The heat’s on!
I’m in the dispatching chair tonight. We’ve got a full house of operators and a cameraman from a local PBS station doing a piece of the various clubs. I don’t want to kill anyone on camera – how embarrassing that would be, but I don’t want to stall the railroad with over-caution. So I’m pushing iron and getting things moved.
Harris Glen’s been reworked. The high summit’s got a a main, a short siding, and an even shorter station track (like a siding, but right along a station platform). Two passenger trains (Silver Bullet 1 and 2) need to pass. But I’ve also got 202 holding west at RedRock and 223 proceeding SB1 west over the hill. 223 is also running with helpers – he’s a long freight.
202 calls for a warrant. Thinking about it, I know the crew is an old hand an a guest, and I always try to get guests over the road quickly (because there is an outside chance of a happy guest becoming a paying member). With this in mind (as opposed to thoughts of safety, efficiency or good sense) I cut him an order to run behind SB2, tailgating with restricted speed, essentially following the varnish through the Glen.
So, the lineup: 223 West onto the main. SB1 West into the station track, and SB2 East (followed by 202 East) down the center siding. I’ll have to clear both those then run SB1 out ahead of 223 to get him onto schedule.
This sounds easy but my gut’s churning – I’m flipping through the issued warrants to make sure I’m not cornfielding. Looks okay. Maybe…
“This is 223. Yes, I’m too long to fit on the main at Harris Glen. My tail end is hanging out.”
A moment of panic. Disaster! I’ve just plugged the railroad. With three inbound trains and only two open tracks, with a train fouling the East ladder, I’ve just locked the railroad. On camera! Doomed!

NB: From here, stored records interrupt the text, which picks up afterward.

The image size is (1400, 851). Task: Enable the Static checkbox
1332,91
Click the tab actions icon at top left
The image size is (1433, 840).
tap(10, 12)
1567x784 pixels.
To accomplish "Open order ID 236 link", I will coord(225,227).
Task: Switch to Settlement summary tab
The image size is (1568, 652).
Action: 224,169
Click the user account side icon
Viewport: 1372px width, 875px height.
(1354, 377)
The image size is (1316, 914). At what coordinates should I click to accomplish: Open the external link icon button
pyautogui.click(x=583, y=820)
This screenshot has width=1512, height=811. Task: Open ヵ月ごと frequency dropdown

Keeping 223 on the line, I give him a warrant to flag forward (advance behind a flagman) until the back of his train is clear of that turnout. Then he’s to cut the front end off, and still advancing under flag, cross the Harris Trestle and pull up the logging lead. Then a quick call to SB2. He’s got some distance, but I figure he’ll be slow up the grade and can see the logging spur and have plenty of room to stop. I ask him not cross the trestle without seeing engines and possibly cars holding in the spur. Informal (maybe illegal) but it gets the job done. And 202, he’s running under restricted speed so he shouldn’t ram into the back of the varnish.
So that’s how it plays out: both passengers pulling in nose to tail along a tight mountain curve, with a cut of box cars sitting on the main and another freight hanging on its brakes on the west slope. I’m hearing mutterings that I’ve screwed up, that this is a Gordian Knot of highest order. Shit, they just see it as three tracks of cars and holding trains. But I’m already cutting the orders to pull the cork and run SB2 and 202 down the hill, licketty split. After their readbacks (and while they are getting out of town) I cut SB1 and run order right down to Pittsburgh, with 223 building and following. In ten scale minutes, Harris Glen is empty, everyone gone.
What did I have to worry about?
“Hey, Robert, the guy wants to sit down and interview you on camera.”